» EXERCISE GOAL:
Print the data below again in full, exactly as it stands, with no images.

#### INFORMATION GIVEN

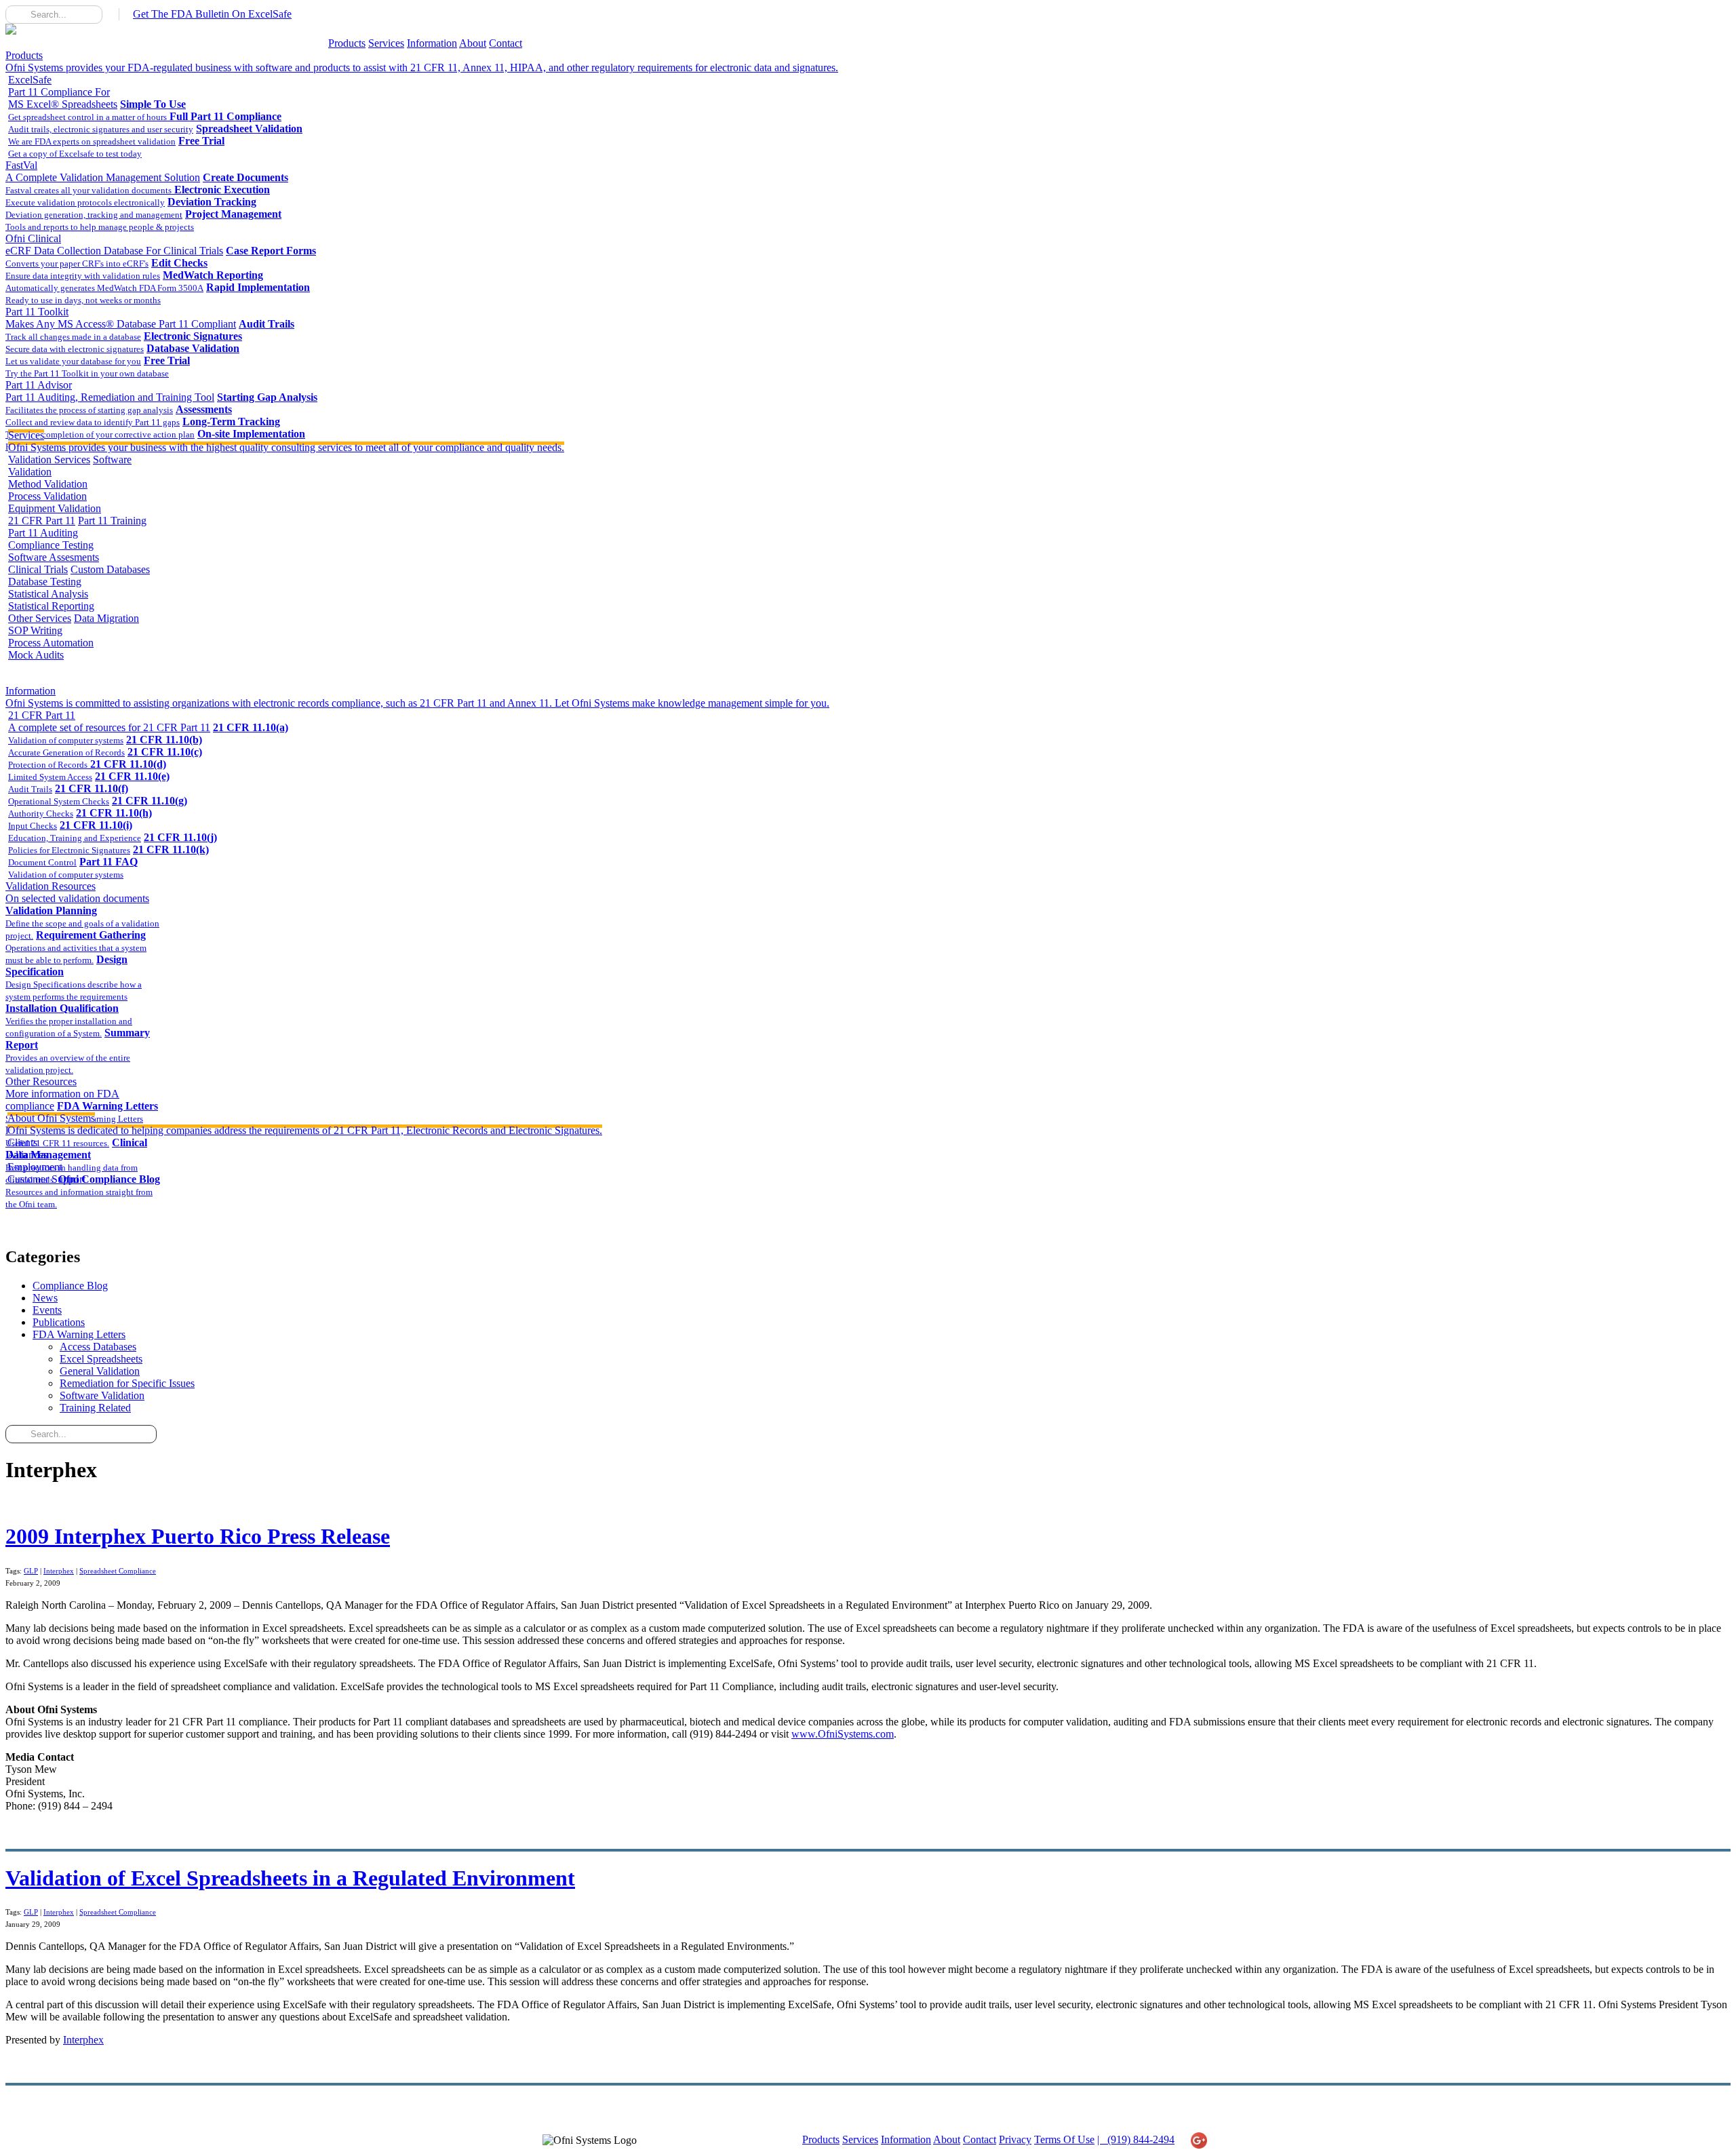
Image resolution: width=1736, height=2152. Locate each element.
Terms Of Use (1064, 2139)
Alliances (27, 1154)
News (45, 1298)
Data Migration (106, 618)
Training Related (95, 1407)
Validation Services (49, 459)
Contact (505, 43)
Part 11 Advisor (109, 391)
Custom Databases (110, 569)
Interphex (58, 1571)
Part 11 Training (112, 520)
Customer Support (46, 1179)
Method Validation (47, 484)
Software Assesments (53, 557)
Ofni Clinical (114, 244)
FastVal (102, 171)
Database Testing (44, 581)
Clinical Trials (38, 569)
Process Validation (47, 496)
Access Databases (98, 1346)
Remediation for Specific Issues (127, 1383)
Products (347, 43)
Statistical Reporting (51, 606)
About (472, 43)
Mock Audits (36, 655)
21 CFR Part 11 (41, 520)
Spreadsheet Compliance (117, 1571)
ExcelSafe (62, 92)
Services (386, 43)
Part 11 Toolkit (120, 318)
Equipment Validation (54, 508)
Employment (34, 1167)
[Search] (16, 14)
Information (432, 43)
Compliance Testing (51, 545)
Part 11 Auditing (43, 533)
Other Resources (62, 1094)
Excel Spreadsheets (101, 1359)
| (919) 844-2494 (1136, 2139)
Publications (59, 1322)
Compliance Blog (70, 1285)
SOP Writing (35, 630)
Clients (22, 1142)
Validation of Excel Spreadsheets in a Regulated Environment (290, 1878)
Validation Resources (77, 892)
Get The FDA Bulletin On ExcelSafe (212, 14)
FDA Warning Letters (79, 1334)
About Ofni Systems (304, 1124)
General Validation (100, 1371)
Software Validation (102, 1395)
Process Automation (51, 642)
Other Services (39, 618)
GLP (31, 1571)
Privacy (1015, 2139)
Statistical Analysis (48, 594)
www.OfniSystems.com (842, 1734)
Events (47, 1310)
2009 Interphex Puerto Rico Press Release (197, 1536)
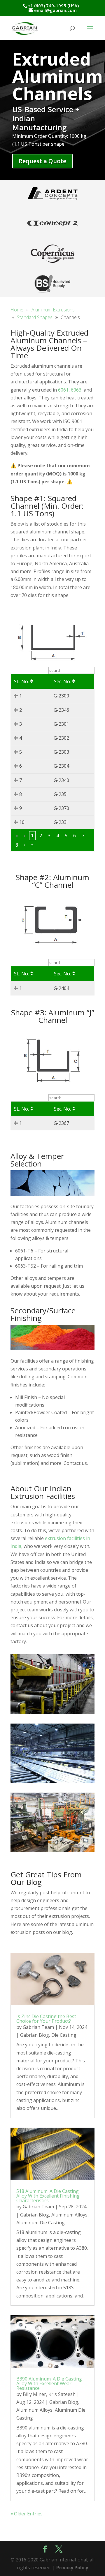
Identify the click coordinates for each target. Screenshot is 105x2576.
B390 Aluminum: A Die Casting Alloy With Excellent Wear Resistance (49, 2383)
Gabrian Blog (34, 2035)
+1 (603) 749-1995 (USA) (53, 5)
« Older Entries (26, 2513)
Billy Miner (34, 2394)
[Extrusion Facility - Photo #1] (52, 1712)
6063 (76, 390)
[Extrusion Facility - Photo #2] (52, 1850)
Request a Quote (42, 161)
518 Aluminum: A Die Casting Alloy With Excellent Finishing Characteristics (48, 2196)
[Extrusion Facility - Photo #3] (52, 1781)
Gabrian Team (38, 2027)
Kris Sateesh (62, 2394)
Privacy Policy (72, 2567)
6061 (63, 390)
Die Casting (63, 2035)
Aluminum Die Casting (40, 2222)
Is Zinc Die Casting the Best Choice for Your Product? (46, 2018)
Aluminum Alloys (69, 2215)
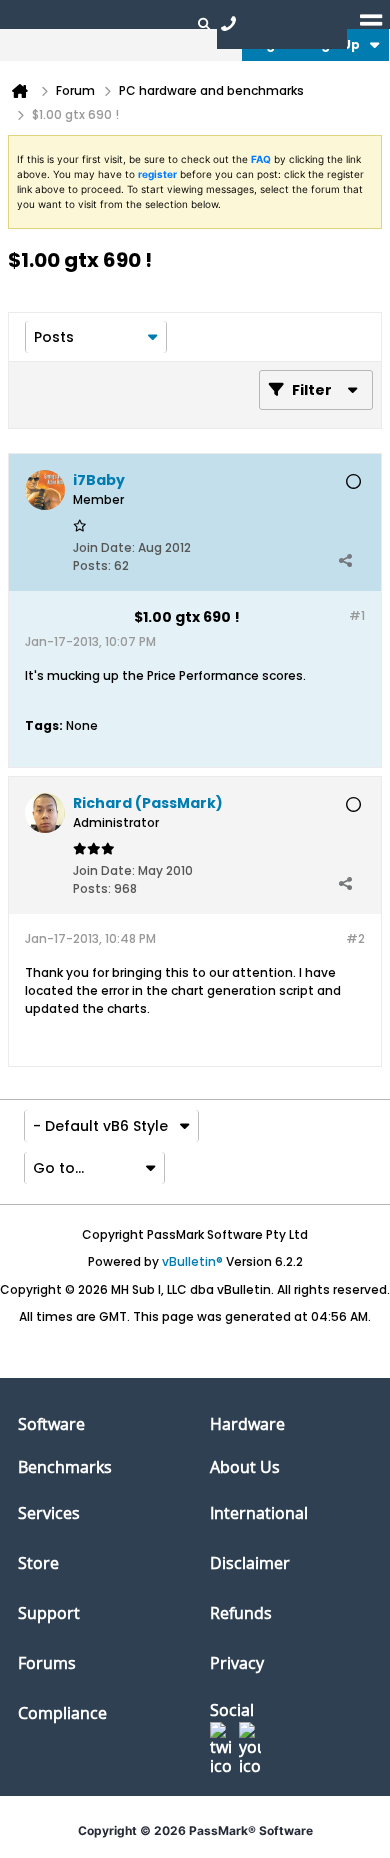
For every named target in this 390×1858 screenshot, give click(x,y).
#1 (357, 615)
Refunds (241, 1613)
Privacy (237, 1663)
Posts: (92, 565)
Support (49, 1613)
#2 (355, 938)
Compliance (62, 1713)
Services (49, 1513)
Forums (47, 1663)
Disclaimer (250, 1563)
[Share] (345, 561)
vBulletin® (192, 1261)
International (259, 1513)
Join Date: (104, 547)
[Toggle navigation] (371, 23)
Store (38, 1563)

########

» TASK ANSWER:
Image resolution: width=1736, height=2152. Locate each element.
Terms Of Use (1064, 2139)
Alliances (27, 1154)
News (45, 1298)
Data Migration (106, 618)
Training Related (95, 1407)
Validation Services (49, 459)
Contact (505, 43)
Part 11 Advisor (109, 391)
Custom Databases (110, 569)
Interphex (58, 1571)
Part 11 Training (112, 520)
Customer Support (46, 1179)
Method Validation (47, 484)
Software Assesments (53, 557)
Ofni Clinical (114, 244)
FastVal (102, 171)
Database Testing (44, 581)
Clinical Trials (38, 569)
Process Validation (47, 496)
Access Databases (98, 1346)
Remediation for Specific Issues (127, 1383)
Products (347, 43)
Statistical Reporting (51, 606)
About (472, 43)
Mock Audits (36, 655)
21 CFR Part 11 (41, 520)
Spreadsheet Compliance (117, 1571)
ExcelSafe (62, 92)
Services (386, 43)
Part 11 Toolkit (120, 318)
Equipment Validation (54, 508)
Employment (34, 1167)
[Search] (16, 14)
Information (432, 43)
Compliance Testing (51, 545)
Part 11 Auditing (43, 533)
Other Resources (62, 1094)
Excel Spreadsheets (101, 1359)
| (919) 844-2494 (1136, 2139)
Publications (59, 1322)
Compliance Blog (70, 1285)
SOP Writing (35, 630)
Clients (22, 1142)
Validation of Excel Spreadsheets in a Regulated Environment (290, 1878)
Validation Resources (77, 892)
Get The FDA Bulletin On ExcelSafe (212, 14)
FDA Warning Letters (79, 1334)
About Ofni Systems (304, 1124)
General Validation (100, 1371)
Software Validation (102, 1395)
Process Automation (51, 642)
Other Services (39, 618)
GLP (31, 1571)
Privacy (1015, 2139)
Statistical Analysis (48, 594)
www.OfniSystems.com (842, 1734)
Events (47, 1310)
2009 Interphex Puerto Rico Press Release (197, 1536)
Identify the click coordinates for each target. Screenshot is 105x2576.
B390 Aluminum: A Die Casting Alloy With Excellent Wear Resistance (49, 2383)
Gabrian Blog (34, 2035)
+1 (603) 749-1995 (USA) (53, 5)
« Older Entries (26, 2513)
Billy Miner (34, 2394)
[Extrusion Facility - Photo #1] (52, 1712)
6063 (76, 390)
[Extrusion Facility - Photo #2] (52, 1850)
Request a Quote (42, 161)
518 Aluminum: A Die Casting Alloy With Excellent Finishing Characteristics (48, 2196)
[Extrusion Facility - Photo #3] (52, 1781)
Gabrian Team (38, 2027)
Kris Sateesh (62, 2394)
Privacy Policy (72, 2567)
6061 (63, 390)
Die Casting (63, 2035)
Aluminum Die Casting (40, 2222)
Is Zinc Die Casting the Best Choice for Your Product? (46, 2018)
Aluminum Alloys (69, 2215)
For every named target in this 390×1858 screenshot, give click(x,y).
#1 (357, 615)
Refunds (241, 1613)
Privacy (237, 1663)
Posts: (92, 565)
Support (49, 1613)
#2 (355, 938)
Compliance (62, 1713)
Services (49, 1513)
Forums (47, 1663)
Disclaimer (250, 1563)
[Share] (345, 561)
vBulletin® (192, 1261)
International (259, 1513)
Join Date: (104, 547)
[Toggle navigation] (371, 23)
Store (38, 1563)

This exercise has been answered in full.